All persistent data should be stored in self._ggraph.

Note that Graph itself cannot be pickled; Graph has Graph.signals, which is a QObject and cannot be pickled. For this reason selection information (which contains references to Graph) is not placed in self._ggraph, so that self._ggraph can be pickled.

__init__(ggraph=None, node_class=None, edge_class=None)

Constructs a new Graph object

Parameters
  • ggraph (networkx.Graph) – The graph underlying this graph.

  • node_class (class) – The class to represent the graph’s nodes (should be subclass of Node)

  • edge_class (class) – The class to represent the graph’s edges (should be subclass of Edge)

property ggraph
update()

Update any derived aspects of the graph after changes.

setEdgeValidator(validator)

Set an edge validator that will be run when adding edges between nodes. :param validator: the validator :type validator: ConnectionValidator

toNetworkX()

Return a copy of the underlying NetworkX graph.

getData(key)

Return the requested item from the graph’s data dictionary. Returns None if the key is not found.

setData(key, value, signal=True)

Set the value of an item in the graph’s data dictionary.

isConnected()

Checks whether the graph is connected, that is, whether every node is connected by some path to every other node.

Returns

Whether the graph is connected rtype: bool

nodeCount()
Returns

the number of nodes in the graph

Return type

int

getIsolates()
Returns

a complete set of nodes in the graph that have degree 0

Return type

set(Node)

getConnectedComponents(nodes=None)

Return a set of nodes for each connected component in the graph.

Parameters

nodes (set(Node) or NoneType) – optionally, a set of nodes to filter the returned components. If provided, this method will only return components for which at least one node is in nodes

Returns

a generater over each connected component in the graph

Return type

Generator[set[Node], None, None]

getNodeConnectedComponent(node)

Return a set of nodes that are part of the same connected component as node.

Parameters

node (Node) – a node

Returns

a set of nodes connected to node through any path of edges

Return type

set(Node)

getNode(node_key)

Retrieve a node via its name. Retrieved nodes are cached, so getting the same Node again will return the same instance. Returns None if no matching Node exists.

Parameters

node_key (object) – a node, gnode, or string that corresponds to the desired node

Returns

a node if found, else None

Return type

Node or NoneType

getNodes(node_keys=None)

Retrieve a set of nodes optionally indicated by a list of keys. If none is provided, return all nodes.

Parameters

node_keys (list(object) or NoneType) – optionally, a list of nodes, gnodes, or strings that correspond to the desired nodes

Returns

a set of nodes

Return type

set(Node)

getNeighbors(node)

Return a set of all nodes connected to a specified node

Parameters

node (Node) – center node

Returns

neighboring nodes

Return type

set of Node

addNodes(nodes, signal=True)

Add a list of nodes to this graph. The nodes argument can either be a list of Node objects or a list of hashable objects that can be used as new gnodes.

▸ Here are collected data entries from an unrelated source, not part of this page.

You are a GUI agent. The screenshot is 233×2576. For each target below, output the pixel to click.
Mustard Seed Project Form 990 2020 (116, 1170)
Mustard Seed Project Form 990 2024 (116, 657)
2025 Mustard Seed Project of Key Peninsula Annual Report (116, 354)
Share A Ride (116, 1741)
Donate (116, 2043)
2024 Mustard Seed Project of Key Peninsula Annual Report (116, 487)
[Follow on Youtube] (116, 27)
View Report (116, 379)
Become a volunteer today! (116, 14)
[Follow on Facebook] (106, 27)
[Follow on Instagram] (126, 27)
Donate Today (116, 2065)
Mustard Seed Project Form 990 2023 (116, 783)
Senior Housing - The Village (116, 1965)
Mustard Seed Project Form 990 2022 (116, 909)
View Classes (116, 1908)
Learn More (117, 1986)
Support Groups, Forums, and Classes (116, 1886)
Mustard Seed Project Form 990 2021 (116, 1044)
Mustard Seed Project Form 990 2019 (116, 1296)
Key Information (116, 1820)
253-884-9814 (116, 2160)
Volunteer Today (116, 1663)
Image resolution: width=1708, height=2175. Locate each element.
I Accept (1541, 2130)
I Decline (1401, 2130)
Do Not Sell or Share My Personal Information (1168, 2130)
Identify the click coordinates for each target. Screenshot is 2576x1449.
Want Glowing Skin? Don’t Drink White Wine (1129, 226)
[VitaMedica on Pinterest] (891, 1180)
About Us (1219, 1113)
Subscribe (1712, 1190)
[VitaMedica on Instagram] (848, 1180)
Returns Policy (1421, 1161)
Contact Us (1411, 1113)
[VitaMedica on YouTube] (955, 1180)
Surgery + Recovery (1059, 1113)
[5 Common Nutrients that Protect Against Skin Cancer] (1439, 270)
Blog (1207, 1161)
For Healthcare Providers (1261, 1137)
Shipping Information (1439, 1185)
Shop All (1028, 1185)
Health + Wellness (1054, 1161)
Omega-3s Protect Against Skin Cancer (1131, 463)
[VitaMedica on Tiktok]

Note that any time a new gnode is created for use in this graph, its string representation must be unique among the other nodes in this graph: nodes are keyed in the node_objects dictionary by the string representation of their corresponding gnode.

Parameters
  • nodes (list(object) or list(Node)) – list of gnodes or nodes

  • signal (bool) – whether the addNodes signal should be emitted when done

Returns

a set of added nodes

Return type

set(Node)

addNode(node, signal=True)

Convenience method for adding a single node to the graph. See addNodes() for full documentation.

Parameters
  • node (hashable or Node) – gnode or node

  • signal (bool) – whether the addNodes signal should be emitted when done

Returns

the added node

Return type

Node

removeNodes(nodes, signal=True)

Remove specified nodes from the graph and optionally emit a signal.

Parameters
  • nodes (list(Node)) – a list of nodes to be removed

  • signal (bool) – whether to emit a nodesDeleted signal when done

removeNode(node, signal=True)

Convenience function for removing a single node. See removeNode() for full documentation.

Parameters
  • node (object or Node) – a gnode or node to remove

  • signal (bool) – whether to emit a nodesDeleted signal when done

setMultipleNodePos(pos_dict, signal=True)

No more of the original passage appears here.